Extract provided:

• • • •

Battle of Khe Sanh - La Thanh Ton

From: Balazs Szalontai

Date: Thu, Sep 1, 2011 at 11:49 PM

To: vsg@u.washington.edu

Dear All,

let me ask if any of you has some information about La Thanh Ton, a North Vietnamese military defector, who, according to this brief description from Wikipedia, provided the U.S. forces with some valuable information about PAVN plans against Khe Sanh:

On 20 January, La Thanh Ton, a PAVN lieutenant of the 14th Anti-Aircraft Company, 325th Division, defected at the base and laid out the plans for an entire series of North Vietnamese attacks. Hills 881 South, 861, and the main base itself would be simultaneously attacked that same evening.

Unfortunately, I have no access to the publication that mentions his role (Schulimson, Jack; Blaisol, Leonard; Smith, Charles R.; Dawson, David (1997), The U.S. Marines in Vietnam: 1968, the Decisive Year. Washington DC: History and Museums Division, United States Marine Corps), but I doubt if its authors did any further investigation on his later fate. I wonder if it was ever suggested that he may have been a fake defector whose mission was to focus U.S. attention on Khe Sanh (and distract it from the preparations for the Tet Offensive). As is well known, it is hotly debated if the siege of Khe Sanh was a diversionary operation or an unsuccessful attempt to repeat Dien Bien Phu, but I haven't seen yet a reference to Ton's role in these events.

For me, the special importance of this issue lies in that the so-called Blue House raid (a North Korean commando operation aimed at assassinating South Korean President Park Chung Hee) was launched on 21 January 1968, i.e., the same day when the Battle of Khe Sanh and Operation Niagara II started. The raid failed, but if it had been successful, the risk of South Korean (and possibly U.S.) retaliation would have been quite high, since in 1966-67, South Korean forces were prone to carry out retaliatory raids whenever they were attacked by North Korean commandos. For this reason, the North Koreans were naturally interested in making the raid coincide with a period of intense military activity in Vietnam; but even if we suppose that they were privy to the PAVN's battle plans (which, in the light of the very close cooperation that existed between Hanoi and Pyongyang in 1966-67, I consider quite likely), such a precise coordination was possible only if (a) the starting date of the continuous artillery barrage at Khe Sanh (January 21) was pre-planned, and (b) there was sufficient reason to expect a strong American military response.

• • • •

Tasks and exercises:
**1.** Copy the stretch of the Khe Sanh email from "To: vsg@u.washington.edu" through "that same evening.", substituting "officer" for "lieutenant".
**2.** Pick up the email on La Thanh Ton and Khe Sanh after its final sentence and keep writing it.
The rows that come next play no part in this.

Material:

• • • •

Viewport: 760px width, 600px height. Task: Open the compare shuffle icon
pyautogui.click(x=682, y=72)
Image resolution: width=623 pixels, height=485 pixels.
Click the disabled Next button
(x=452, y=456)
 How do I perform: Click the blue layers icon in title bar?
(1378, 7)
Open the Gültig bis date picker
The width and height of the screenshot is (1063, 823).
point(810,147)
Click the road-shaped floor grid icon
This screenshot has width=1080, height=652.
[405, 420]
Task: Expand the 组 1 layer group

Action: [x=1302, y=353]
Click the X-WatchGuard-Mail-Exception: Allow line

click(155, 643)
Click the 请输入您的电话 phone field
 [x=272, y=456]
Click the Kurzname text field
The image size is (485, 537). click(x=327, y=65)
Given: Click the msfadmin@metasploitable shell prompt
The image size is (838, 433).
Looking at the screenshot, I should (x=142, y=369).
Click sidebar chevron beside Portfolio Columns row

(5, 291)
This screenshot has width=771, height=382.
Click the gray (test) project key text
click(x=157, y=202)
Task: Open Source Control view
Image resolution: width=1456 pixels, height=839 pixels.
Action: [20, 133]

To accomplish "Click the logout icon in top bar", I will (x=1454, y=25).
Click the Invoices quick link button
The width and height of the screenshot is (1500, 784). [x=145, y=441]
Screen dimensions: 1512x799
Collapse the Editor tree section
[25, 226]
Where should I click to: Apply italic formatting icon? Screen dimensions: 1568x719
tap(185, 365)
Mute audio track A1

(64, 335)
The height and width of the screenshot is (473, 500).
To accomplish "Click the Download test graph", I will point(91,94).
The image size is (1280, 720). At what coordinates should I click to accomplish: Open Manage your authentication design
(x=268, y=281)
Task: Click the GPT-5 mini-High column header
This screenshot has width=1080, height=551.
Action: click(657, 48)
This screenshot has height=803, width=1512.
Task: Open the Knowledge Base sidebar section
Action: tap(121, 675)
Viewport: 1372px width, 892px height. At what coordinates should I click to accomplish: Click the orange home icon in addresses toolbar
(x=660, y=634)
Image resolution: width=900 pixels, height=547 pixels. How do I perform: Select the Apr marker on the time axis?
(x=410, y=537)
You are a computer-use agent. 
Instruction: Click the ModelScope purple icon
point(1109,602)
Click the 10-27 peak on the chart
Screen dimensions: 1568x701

• • • •

Exercise responses:
**1.**
To: vsg@u.washington.edu

Dear All,

let me ask if any of you has some information about La Thanh Ton, a North Vietnamese military defector, who, according to this brief description from Wikipedia, provided the U.S. forces with some valuable information about PAVN plans against Khe Sanh:

On 20 January, La Thanh Ton, a PAVN officer of the 14th Anti-Aircraft Company, 325th Division, defected at the base and laid out the plans for an entire series of North Vietnamese attacks. Hills 881 South, 861, and the main base itself would be simultaneously attacked that same evening.

**2.**
If La Thanh Ton happened to be a fake defector (which, taking the story of Pham Xuan An & Co. into consideration, is not impossible, and in fact in March 1967 the North Koreans did carry out such a fake defector operation in order to provoke a violent U.S. response along the DMZ), the aforesaid two conditions are at least partly met, since he defected only a day before the attack, and the information he brought was definitely suitable for attracting U.S. attention to Khe Sanh. However, if he was a genuine defector, the validity of the hypothesis is at least partly undermined.

Even if the other members have no specific information about Ton, I would be greatly interested in their opinion about the objectives of the siege of Khe Sanh.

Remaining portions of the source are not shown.